What is expected => Could you write out the records exactly as they are given?
[Source material — start]
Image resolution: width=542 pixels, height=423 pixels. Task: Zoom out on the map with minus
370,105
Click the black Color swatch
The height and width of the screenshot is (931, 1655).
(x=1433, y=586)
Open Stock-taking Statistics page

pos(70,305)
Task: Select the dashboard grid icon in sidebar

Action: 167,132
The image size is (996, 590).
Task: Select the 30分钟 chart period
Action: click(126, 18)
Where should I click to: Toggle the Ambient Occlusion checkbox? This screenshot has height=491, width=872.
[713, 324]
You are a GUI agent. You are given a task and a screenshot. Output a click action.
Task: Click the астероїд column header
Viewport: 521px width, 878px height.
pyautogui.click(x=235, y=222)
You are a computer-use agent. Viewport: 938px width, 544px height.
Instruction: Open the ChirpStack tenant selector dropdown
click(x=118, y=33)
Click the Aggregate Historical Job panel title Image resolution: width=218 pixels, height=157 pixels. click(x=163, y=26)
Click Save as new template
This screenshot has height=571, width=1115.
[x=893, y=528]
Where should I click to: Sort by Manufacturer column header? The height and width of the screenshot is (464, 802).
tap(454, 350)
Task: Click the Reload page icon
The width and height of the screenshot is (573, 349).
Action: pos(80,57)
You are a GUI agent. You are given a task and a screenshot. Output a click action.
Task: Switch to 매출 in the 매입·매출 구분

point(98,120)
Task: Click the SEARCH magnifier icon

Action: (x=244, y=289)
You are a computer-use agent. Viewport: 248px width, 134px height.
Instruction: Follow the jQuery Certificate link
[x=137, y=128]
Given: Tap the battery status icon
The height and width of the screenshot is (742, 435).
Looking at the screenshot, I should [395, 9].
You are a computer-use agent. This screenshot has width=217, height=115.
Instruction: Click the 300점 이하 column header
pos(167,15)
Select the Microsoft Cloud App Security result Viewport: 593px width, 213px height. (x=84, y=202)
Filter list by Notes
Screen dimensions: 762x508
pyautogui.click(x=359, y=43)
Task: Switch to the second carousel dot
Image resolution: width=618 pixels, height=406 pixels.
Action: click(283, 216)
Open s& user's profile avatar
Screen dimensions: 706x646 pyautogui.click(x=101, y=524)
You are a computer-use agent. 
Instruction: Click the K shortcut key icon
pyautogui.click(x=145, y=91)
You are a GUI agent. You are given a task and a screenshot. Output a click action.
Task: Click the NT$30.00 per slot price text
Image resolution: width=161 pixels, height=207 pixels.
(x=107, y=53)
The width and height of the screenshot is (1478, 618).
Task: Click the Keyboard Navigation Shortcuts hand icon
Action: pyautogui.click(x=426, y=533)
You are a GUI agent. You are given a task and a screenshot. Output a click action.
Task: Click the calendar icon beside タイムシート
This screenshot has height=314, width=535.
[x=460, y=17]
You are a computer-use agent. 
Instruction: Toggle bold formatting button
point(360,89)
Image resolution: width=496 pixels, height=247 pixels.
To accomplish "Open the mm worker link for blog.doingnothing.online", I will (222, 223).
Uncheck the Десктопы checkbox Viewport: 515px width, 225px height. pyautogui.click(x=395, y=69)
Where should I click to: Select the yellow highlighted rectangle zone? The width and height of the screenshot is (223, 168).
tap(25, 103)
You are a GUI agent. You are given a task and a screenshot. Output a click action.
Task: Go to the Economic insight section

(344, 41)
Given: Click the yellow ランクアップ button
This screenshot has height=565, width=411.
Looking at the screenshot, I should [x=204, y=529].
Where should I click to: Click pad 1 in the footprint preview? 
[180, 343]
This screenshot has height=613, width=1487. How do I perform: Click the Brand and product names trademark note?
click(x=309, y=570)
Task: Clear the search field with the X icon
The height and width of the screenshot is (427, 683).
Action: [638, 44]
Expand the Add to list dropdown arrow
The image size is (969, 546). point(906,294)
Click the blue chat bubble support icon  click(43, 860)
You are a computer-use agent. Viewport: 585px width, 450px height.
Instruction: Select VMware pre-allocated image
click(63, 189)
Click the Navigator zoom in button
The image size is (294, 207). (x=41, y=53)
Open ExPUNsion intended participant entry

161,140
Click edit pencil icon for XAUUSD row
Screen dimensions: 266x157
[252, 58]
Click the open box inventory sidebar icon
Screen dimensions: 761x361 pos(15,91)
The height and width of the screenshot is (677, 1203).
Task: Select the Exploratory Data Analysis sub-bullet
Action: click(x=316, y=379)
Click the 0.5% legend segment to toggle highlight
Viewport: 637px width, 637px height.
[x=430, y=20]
[Source material — finish]
Answer =>
Image resolution: width=542 pixels, height=423 pixels. Task: Zoom out on the map with minus
370,105
Click the black Color swatch
The height and width of the screenshot is (931, 1655).
(x=1433, y=586)
Open Stock-taking Statistics page

pos(70,305)
Task: Select the dashboard grid icon in sidebar

Action: 167,132
The image size is (996, 590).
Task: Select the 30分钟 chart period
Action: click(126, 18)
Where should I click to: Toggle the Ambient Occlusion checkbox? This screenshot has height=491, width=872.
[713, 324]
You are a GUI agent. You are given a task and a screenshot. Output a click action.
Task: Click the астероїд column header
Viewport: 521px width, 878px height.
pyautogui.click(x=235, y=222)
You are a computer-use agent. Viewport: 938px width, 544px height.
Instruction: Open the ChirpStack tenant selector dropdown
click(x=118, y=33)
Click the Aggregate Historical Job panel title Image resolution: width=218 pixels, height=157 pixels. click(x=163, y=26)
Click Save as new template
This screenshot has height=571, width=1115.
[x=893, y=528]
Where should I click to: Sort by Manufacturer column header? The height and width of the screenshot is (464, 802).
tap(454, 350)
Task: Click the Reload page icon
The width and height of the screenshot is (573, 349).
Action: pos(80,57)
You are a GUI agent. You are given a task and a screenshot. Output a click action.
Task: Switch to 매출 in the 매입·매출 구분

point(98,120)
Task: Click the SEARCH magnifier icon

Action: (x=244, y=289)
You are a computer-use agent. Viewport: 248px width, 134px height.
Instruction: Follow the jQuery Certificate link
[x=137, y=128]
Given: Tap the battery status icon
The height and width of the screenshot is (742, 435).
Looking at the screenshot, I should [395, 9].
You are a computer-use agent. This screenshot has width=217, height=115.
Instruction: Click the 300점 이하 column header
pos(167,15)
Select the Microsoft Cloud App Security result Viewport: 593px width, 213px height. (x=84, y=202)
Filter list by Notes
Screen dimensions: 762x508
pyautogui.click(x=359, y=43)
Task: Switch to the second carousel dot
Image resolution: width=618 pixels, height=406 pixels.
Action: click(283, 216)
Open s& user's profile avatar
Screen dimensions: 706x646 pyautogui.click(x=101, y=524)
You are a computer-use agent. 
Instruction: Click the K shortcut key icon
pyautogui.click(x=145, y=91)
You are a GUI agent. You are given a task and a screenshot. Output a click action.
Task: Click the NT$30.00 per slot price text
Image resolution: width=161 pixels, height=207 pixels.
(x=107, y=53)
The width and height of the screenshot is (1478, 618).
Task: Click the Keyboard Navigation Shortcuts hand icon
Action: pyautogui.click(x=426, y=533)
You are a GUI agent. You are given a task and a screenshot. Output a click action.
Task: Click the calendar icon beside タイムシート
This screenshot has height=314, width=535.
[x=460, y=17]
You are a computer-use agent. 
Instruction: Toggle bold formatting button
point(360,89)
Image resolution: width=496 pixels, height=247 pixels.
To accomplish "Open the mm worker link for blog.doingnothing.online", I will (222, 223).
Uncheck the Десктопы checkbox Viewport: 515px width, 225px height. pyautogui.click(x=395, y=69)
Where should I click to: Select the yellow highlighted rectangle zone? The width and height of the screenshot is (223, 168).
tap(25, 103)
You are a GUI agent. You are given a task and a screenshot. Output a click action.
Task: Go to the Economic insight section

(344, 41)
Given: Click the yellow ランクアップ button
This screenshot has height=565, width=411.
Looking at the screenshot, I should [x=204, y=529].
Where should I click to: Click pad 1 in the footprint preview? 
[180, 343]
This screenshot has height=613, width=1487. How do I perform: Click the Brand and product names trademark note?
click(x=309, y=570)
Task: Clear the search field with the X icon
The height and width of the screenshot is (427, 683).
Action: [638, 44]
Expand the Add to list dropdown arrow
The image size is (969, 546). point(906,294)
Click the blue chat bubble support icon  click(43, 860)
You are a computer-use agent. Viewport: 585px width, 450px height.
Instruction: Select VMware pre-allocated image
click(63, 189)
Click the Navigator zoom in button
The image size is (294, 207). (x=41, y=53)
Open ExPUNsion intended participant entry

161,140
Click edit pencil icon for XAUUSD row
Screen dimensions: 266x157
[252, 58]
Click the open box inventory sidebar icon
Screen dimensions: 761x361 pos(15,91)
The height and width of the screenshot is (677, 1203).
Task: Select the Exploratory Data Analysis sub-bullet
Action: click(x=316, y=379)
Click the 0.5% legend segment to toggle highlight
Viewport: 637px width, 637px height.
[x=430, y=20]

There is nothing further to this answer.